ポジティブ思考は旅館を救う?
当館は三階建て、エレベーターがなく、どうしても階段を使っていただくようになる。
口コミで多いのは、階段が多いので、「ご年配の方には不向き」という文言・・・。私はいままでに、この類の口コミを何度、目にしただろうか。
私はこの階段を、多い時で一日十数回、往復している。お客様のご案内だけでも多い日は7往復。
そりゃあ、エレベーターがあれば一番だとわかっているが、ないものはどうしようもない・・・。私たちを悩ます大きな課題でもあるが、こればかりはすぐに改善できるものではない。
でもこれを健康のためと言いながら昇降するのは、うちの70を過ぎた女将さん。仕方ないからかもしれないが発想の転換できるのはすごいと思う。

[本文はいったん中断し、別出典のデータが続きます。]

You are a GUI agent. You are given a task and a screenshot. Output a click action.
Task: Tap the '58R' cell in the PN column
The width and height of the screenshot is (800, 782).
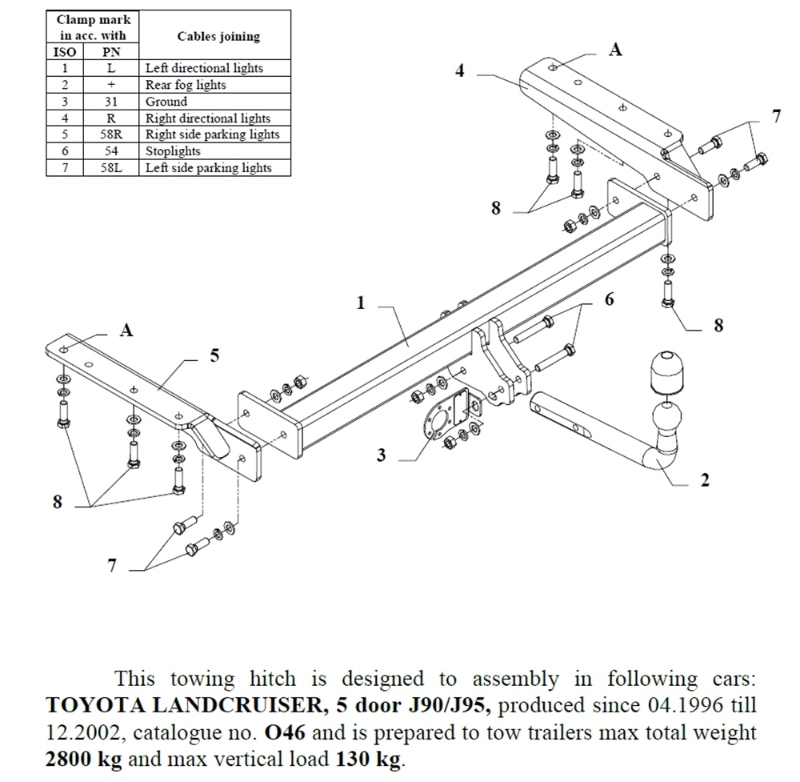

人には顕在能力と潜在能力という二種類の能力があるらしい。
顕在能力というものは、今、発揮している力。潜在能力というのは、まだ発揮されていない眠ったままの力だ。実は、人には97%もの潜在能力が眠っていて、それを発揮できれば可能性が増えるらしい。でも潜在能力の大半は、「思い込み」によるものが多い。例を挙げるとサーカスの象の話。これは大嶋啓介さんという方の著書から引用するとこうだ。
『サーカスの象は子どもの頃、足に鎖をつけて逃げないように動けなくされます。子どもの象は何度も鎖を引っ張って逃げ出そうとしますが、動けません。そのうち、子どもの象は「鎖=動けない」と、思い込み、鎖をつけられると引っ張ることをやめてしまします。こうやって育てられた象は、大きくなっても鎖をつけられると動けないと思い込んでいるのでおとなしくなるのです。本当はできる力があるのに、できないと思い込んでしまう。』
ということは、口コミに多い、「階段が多いのでご年配の方には不向き」というイメージは思い込みに過ぎないのでは?
「ご年配には不向き」だけを拾うとご予約に躊躇してしまいそうだが、こう考えるのはどうか?
自分は年を取ったと認めたくないので、「ご年配に不向きなら私には向いている」と思い込んでみる。
私自身、十数往復を毎日続けると膝も痛くなるはずだが、登山のトレーニングだと思い込むことによって健康を維持している。
もしかしたら、これは気持ちの持ちようなのか?
主人の発想で、階段の途中で休憩ができるように、ちょっとした思いやりを途中途中に点在させているが、それでもきつい!ってことであれば「思いやり」を壁一面に飾ってもよい!(イヤでも立ち止まることになるだろう(^^;)
それでも個人差はあるので、どうしても階段は・・・。というお客様もいらっしゃるのは否めない。だが「運動と思って一泊二日だけ階段を使ってみる」とか、「ご年配には不向きだと口コミにあったけど私には楽勝だったわ」など、思い込みや見方を変えて、忘れられないご旅行になっていただけたら私は嬉しい。
普通の旅館だけど、白滝を思い出す時の合言葉が「ああ、あの階段が多い旅館ね!」って記憶してもらえると、お客様にとっては、普通より頭1つ分だけ印象深い宿になれるのかな?と妙にワクワクしてしまう。
まさにポジティブ思考は旅館を救うのだ。